In considering loan applications from developing countries, the World Bank and similar banks should encourage country planning that includes support for using cyberspace to speed economic development.

UNESCO and the U.N. Development Program should promote policies that favor the international transfer of proprietary information for use by developing countries. The costs (lost royalties, etc.) can be budgeted in the same way as costs of other foreign aid.

4.2. National governments.

Developing countries should formulate realistic plans to use cyberspace for development. Because the technology of planning is often undeveloped, countries should be encouraged to ask for training in its use.

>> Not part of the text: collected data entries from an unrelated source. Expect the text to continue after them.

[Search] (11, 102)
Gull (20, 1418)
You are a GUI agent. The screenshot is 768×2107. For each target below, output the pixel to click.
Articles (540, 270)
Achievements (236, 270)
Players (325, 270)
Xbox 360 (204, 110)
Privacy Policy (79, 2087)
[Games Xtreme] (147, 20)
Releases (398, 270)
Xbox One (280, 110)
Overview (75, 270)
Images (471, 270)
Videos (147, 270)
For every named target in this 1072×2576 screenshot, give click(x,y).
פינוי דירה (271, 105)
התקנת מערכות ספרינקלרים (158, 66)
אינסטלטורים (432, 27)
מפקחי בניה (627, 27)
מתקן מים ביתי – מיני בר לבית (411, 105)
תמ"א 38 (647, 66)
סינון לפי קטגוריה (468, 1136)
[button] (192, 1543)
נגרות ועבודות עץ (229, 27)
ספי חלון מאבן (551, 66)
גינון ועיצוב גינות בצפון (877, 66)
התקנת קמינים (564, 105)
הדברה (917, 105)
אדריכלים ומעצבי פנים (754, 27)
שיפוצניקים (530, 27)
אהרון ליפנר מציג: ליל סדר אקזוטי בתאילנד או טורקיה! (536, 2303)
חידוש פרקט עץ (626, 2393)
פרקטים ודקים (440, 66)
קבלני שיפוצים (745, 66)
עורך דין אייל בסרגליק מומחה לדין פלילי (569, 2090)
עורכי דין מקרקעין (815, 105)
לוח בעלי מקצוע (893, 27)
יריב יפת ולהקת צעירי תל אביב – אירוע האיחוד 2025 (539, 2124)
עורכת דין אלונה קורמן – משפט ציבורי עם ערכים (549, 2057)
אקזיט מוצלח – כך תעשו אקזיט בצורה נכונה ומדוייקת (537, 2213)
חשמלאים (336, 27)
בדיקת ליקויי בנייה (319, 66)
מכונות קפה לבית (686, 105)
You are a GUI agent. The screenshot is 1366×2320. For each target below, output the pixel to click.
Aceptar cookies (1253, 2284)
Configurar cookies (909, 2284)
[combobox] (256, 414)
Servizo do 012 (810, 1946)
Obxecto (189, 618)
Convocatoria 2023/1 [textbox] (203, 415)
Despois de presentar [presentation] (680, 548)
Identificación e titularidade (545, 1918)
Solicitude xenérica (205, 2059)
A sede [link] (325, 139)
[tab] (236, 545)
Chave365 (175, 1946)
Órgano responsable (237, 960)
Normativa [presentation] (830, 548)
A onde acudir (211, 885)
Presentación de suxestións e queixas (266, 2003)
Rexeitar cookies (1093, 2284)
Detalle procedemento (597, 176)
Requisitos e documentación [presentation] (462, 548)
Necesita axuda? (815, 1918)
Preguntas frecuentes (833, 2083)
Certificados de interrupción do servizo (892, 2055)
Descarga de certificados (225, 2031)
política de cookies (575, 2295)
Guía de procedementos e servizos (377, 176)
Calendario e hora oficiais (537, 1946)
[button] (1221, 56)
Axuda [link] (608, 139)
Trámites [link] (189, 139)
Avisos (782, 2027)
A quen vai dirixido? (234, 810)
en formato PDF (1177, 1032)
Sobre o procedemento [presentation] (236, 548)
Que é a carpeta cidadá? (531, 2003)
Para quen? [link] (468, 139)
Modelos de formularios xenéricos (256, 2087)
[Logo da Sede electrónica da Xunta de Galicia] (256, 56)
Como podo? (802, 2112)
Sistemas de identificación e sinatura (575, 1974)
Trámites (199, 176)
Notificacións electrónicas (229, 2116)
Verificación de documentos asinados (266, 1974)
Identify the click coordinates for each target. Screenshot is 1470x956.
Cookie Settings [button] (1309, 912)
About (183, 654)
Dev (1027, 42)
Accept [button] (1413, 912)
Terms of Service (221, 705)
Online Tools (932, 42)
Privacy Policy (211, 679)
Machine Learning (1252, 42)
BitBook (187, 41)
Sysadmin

Wealthier countries should recognize and plan to subsidize the cyberspace needs of economic development, including specific infrastructural needs, recognizing them as an important foreign aid cost. In the same way, they should subsidize transfer of information that poor countries must buy for hard currency.

National security concerns must be sympathetically addressed. Donor countries should reassess policies of controlling the export of hardware, software, and expertise. Recipient countries should reassess policies that restrict movement of information across their borders.

Nearly all countries (and even some organizations) see the use of cyberspace by their nationals as a major source of revenue or of foreign exchange. These practices often choke off communications, impede national development, and should be stopped.

Developing countries should actively encourage the use of cyberspace by local government and by nongovernmental and private voluntary organizations, especially indigenous organizations. These organizations should be invited to take part in planning.


(*) For help with this paper, I thank Paul Chernoff and Jeffrey Levine, Washington, D.C; Jan Dunin-Borkowski, Warsaw, Poland; F.F. Jacot Guillarmod and Scott Hazelhurst, Grahamstown, South Africa; Eberhard W. Lisse, Windhoek, Namibia; and Marek Somoc, Buffalo, USA.